A player selected in the sixth round under the current slotting system would receive a signing bonus of $318,200 for the Tigers’ first pick, down to $ 249,000 for the last pick in the sixth round. The last pick in the tenth round carries a slot bonus of $ 142,300. Under the new deal, these players may not be drafted at all and could only receive a signing bonus of $ 20,000.

For the vast majority of players who are drafted, their signing bonus is the only decent money they will receive for playing baseball unless and until they make it to the major leagues. In the interim, many are paid below minimum wage as they work their way through the minor leagues.

The reason for the change is to save money and set the stage for restructuring the draft system, which MLB would like to achieve in the next collective bargaining agreement. In 2019, the total value of bonus pools is $266,480,400. The slot values of the first five rounds adds up to $238,094,400. That’s a savings of $946,200 per team for 2020 and 2021. The cost to current MLBPA members is nil.

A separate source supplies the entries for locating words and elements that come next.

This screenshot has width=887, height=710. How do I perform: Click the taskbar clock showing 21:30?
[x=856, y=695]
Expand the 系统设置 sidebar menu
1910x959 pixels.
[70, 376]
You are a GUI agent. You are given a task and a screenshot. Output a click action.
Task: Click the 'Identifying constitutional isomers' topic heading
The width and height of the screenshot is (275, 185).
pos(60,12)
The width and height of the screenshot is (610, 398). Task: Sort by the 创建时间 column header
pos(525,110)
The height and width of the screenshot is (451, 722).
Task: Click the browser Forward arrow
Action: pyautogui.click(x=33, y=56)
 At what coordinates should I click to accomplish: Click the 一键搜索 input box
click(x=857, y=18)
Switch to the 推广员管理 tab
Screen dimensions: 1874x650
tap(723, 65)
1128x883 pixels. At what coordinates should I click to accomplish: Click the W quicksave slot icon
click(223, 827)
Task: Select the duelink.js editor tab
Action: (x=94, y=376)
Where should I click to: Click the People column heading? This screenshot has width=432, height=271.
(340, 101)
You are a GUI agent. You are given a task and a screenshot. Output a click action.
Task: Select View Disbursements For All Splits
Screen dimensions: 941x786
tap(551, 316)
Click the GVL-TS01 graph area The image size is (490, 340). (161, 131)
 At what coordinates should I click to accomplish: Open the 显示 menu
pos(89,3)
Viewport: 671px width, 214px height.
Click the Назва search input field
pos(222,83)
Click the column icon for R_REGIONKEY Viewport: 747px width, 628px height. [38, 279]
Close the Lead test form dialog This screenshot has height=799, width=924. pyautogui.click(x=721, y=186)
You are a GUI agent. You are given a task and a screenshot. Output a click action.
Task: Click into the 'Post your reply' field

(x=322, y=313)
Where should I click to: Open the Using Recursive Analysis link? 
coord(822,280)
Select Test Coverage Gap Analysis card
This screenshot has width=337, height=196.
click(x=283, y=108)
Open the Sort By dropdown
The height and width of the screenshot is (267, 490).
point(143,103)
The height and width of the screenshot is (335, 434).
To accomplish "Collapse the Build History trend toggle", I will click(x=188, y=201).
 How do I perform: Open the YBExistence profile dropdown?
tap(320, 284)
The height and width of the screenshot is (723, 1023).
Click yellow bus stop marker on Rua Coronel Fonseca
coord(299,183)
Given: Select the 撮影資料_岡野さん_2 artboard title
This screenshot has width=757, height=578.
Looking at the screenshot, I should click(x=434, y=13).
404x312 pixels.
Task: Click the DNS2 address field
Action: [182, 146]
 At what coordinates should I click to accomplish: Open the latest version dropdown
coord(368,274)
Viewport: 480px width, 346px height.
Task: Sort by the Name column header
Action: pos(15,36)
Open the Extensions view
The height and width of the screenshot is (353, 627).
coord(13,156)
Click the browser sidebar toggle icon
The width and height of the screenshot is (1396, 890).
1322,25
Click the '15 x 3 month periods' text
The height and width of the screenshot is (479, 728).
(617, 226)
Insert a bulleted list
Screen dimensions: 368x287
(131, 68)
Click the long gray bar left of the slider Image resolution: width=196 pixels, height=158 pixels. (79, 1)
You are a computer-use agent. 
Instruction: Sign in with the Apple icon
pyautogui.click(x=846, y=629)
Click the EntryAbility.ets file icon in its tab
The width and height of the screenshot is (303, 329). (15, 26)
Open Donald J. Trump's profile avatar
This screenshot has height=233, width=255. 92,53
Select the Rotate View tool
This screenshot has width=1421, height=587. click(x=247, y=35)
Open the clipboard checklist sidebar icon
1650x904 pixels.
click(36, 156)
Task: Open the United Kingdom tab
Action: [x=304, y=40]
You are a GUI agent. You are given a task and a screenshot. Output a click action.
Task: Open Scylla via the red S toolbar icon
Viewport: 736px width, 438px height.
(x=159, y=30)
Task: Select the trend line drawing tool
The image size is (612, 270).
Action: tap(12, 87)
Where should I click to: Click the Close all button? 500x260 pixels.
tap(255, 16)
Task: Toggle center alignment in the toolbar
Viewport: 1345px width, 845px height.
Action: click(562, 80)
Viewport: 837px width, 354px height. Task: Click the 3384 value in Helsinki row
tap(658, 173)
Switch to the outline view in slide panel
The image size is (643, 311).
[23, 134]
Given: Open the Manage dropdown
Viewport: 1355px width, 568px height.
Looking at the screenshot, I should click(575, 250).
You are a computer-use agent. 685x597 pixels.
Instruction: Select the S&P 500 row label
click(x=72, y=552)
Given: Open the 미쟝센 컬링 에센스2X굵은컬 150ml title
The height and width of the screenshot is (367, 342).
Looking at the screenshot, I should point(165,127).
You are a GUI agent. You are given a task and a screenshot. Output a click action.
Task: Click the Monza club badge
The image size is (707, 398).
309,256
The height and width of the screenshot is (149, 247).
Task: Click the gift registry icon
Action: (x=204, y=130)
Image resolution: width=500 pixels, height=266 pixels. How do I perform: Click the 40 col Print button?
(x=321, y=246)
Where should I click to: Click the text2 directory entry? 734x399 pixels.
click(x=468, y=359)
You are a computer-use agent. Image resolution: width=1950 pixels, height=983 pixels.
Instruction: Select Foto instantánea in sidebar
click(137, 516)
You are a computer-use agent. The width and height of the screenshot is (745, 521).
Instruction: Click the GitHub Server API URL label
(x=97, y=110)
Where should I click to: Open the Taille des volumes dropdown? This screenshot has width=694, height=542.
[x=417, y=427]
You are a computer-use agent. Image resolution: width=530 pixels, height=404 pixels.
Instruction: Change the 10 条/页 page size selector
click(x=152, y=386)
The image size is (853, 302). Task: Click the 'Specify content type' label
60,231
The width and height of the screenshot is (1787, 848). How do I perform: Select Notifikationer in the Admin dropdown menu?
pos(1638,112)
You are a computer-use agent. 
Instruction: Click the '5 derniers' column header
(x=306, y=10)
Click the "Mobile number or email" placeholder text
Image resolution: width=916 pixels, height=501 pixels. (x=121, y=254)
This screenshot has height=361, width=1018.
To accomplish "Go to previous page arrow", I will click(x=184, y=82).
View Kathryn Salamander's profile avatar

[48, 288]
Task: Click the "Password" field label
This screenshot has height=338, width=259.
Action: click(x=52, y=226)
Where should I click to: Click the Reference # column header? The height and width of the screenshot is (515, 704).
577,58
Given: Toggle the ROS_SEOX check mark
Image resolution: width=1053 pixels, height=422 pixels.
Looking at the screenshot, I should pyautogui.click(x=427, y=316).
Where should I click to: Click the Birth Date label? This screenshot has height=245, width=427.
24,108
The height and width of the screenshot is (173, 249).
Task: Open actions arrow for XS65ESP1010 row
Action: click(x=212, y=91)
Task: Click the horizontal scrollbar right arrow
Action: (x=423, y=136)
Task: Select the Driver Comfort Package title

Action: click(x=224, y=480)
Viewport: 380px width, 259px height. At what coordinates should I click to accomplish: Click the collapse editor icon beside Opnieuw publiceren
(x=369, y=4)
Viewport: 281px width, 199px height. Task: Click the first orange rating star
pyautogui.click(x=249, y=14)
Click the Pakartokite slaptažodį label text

In this deal, the MLBPA has bargained away the rights of amateur players whom they do not represent, and really have no business representing. Amateur players had no representative at the table while their future bonuses were being bargained away, and their careers put on hold.

For the sake of less than one minimum salaried major league player per team, hundreds of amateur players will have their hopes of playing professional baseball at least delayed, if not dashed entirely. Let’s not forget that when major league owners are praised for giving minor league players a whopping $400 per week while the 2020 season is on hold.